EXERCISE MATERIALS —
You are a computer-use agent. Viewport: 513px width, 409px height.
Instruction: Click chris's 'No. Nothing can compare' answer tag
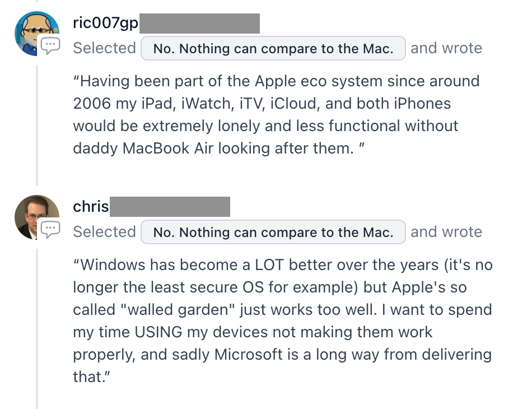(273, 232)
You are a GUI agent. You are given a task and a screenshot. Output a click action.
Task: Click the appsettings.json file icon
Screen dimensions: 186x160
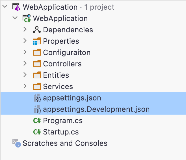(37, 98)
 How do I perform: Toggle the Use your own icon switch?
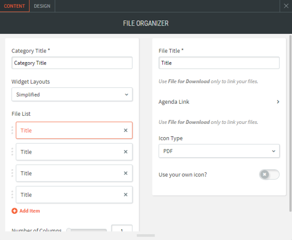click(x=269, y=174)
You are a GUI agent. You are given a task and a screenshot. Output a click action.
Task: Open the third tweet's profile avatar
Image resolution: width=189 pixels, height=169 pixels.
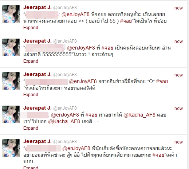pyautogui.click(x=11, y=81)
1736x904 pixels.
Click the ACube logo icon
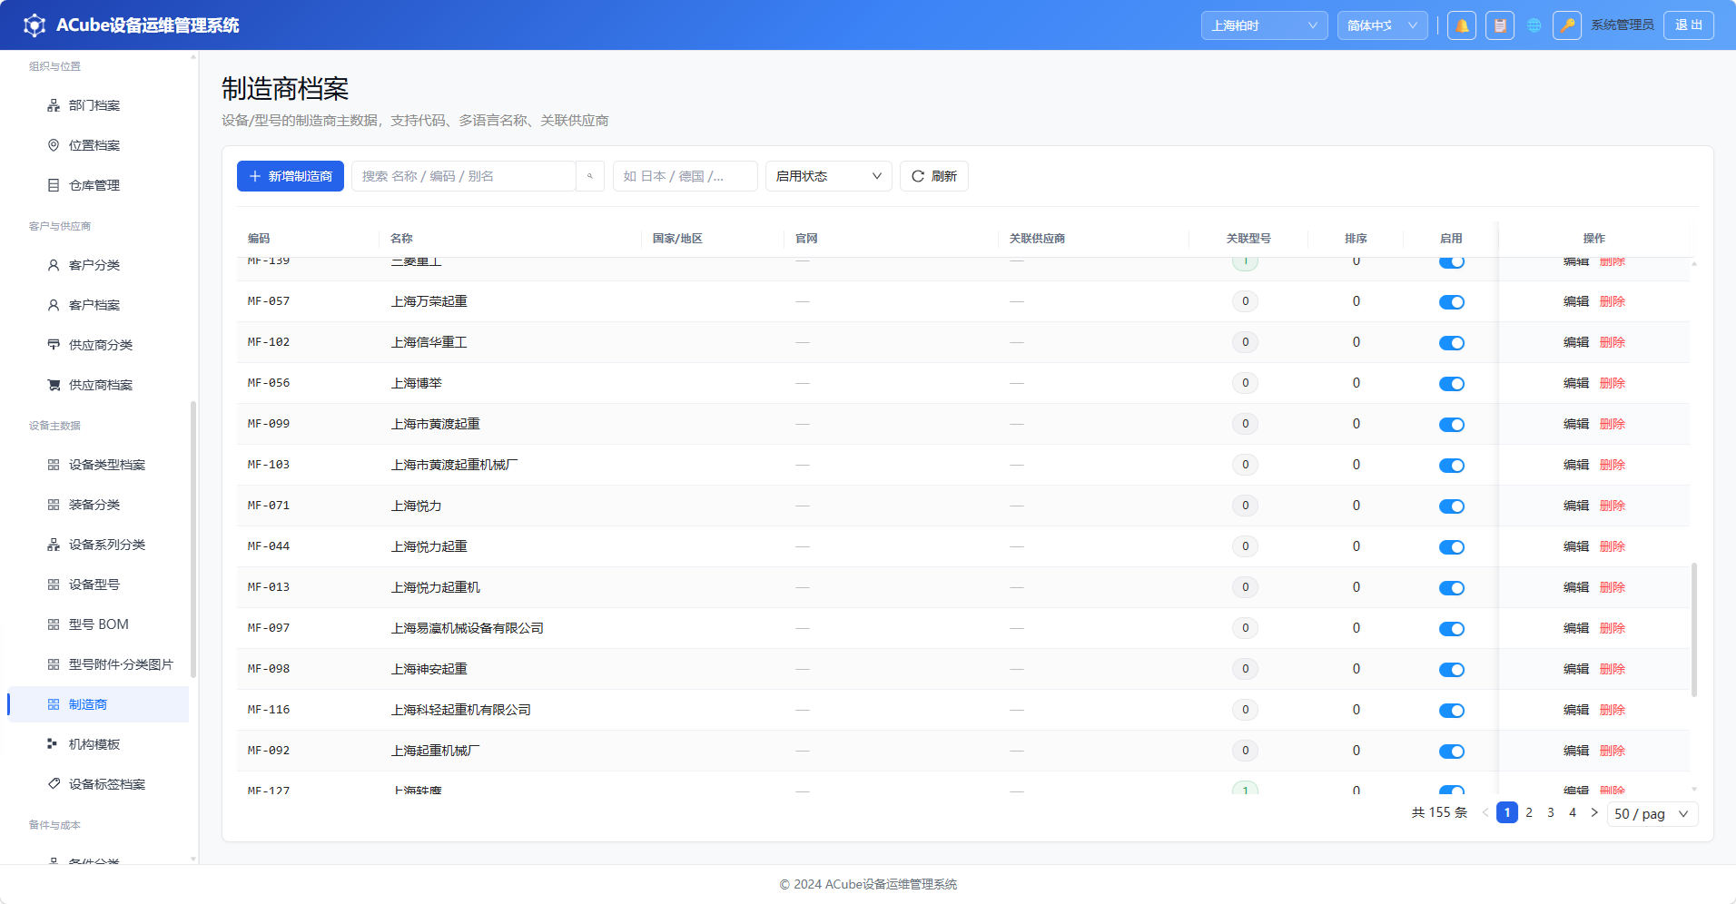(35, 25)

WHAT IS REQUIRED —
Please give the records again word for word, omitting all images.

ANSWER FOR THE TASK —
You are a computer-use agent. Viewport: 513px width, 409px height.
Instruction: Click chris's 'No. Nothing can compare' answer tag
(273, 232)
You are a GUI agent. You are given a task and a screenshot. Output a click action.
Task: Click the appsettings.json file icon
Screen dimensions: 186x160
(37, 98)
 How do I perform: Toggle the Use your own icon switch?
click(x=269, y=174)
You are a GUI agent. You are given a task and a screenshot. Output a click action.
Task: Open the third tweet's profile avatar
Image resolution: width=189 pixels, height=169 pixels.
pyautogui.click(x=11, y=81)
1736x904 pixels.
Click the ACube logo icon
(35, 25)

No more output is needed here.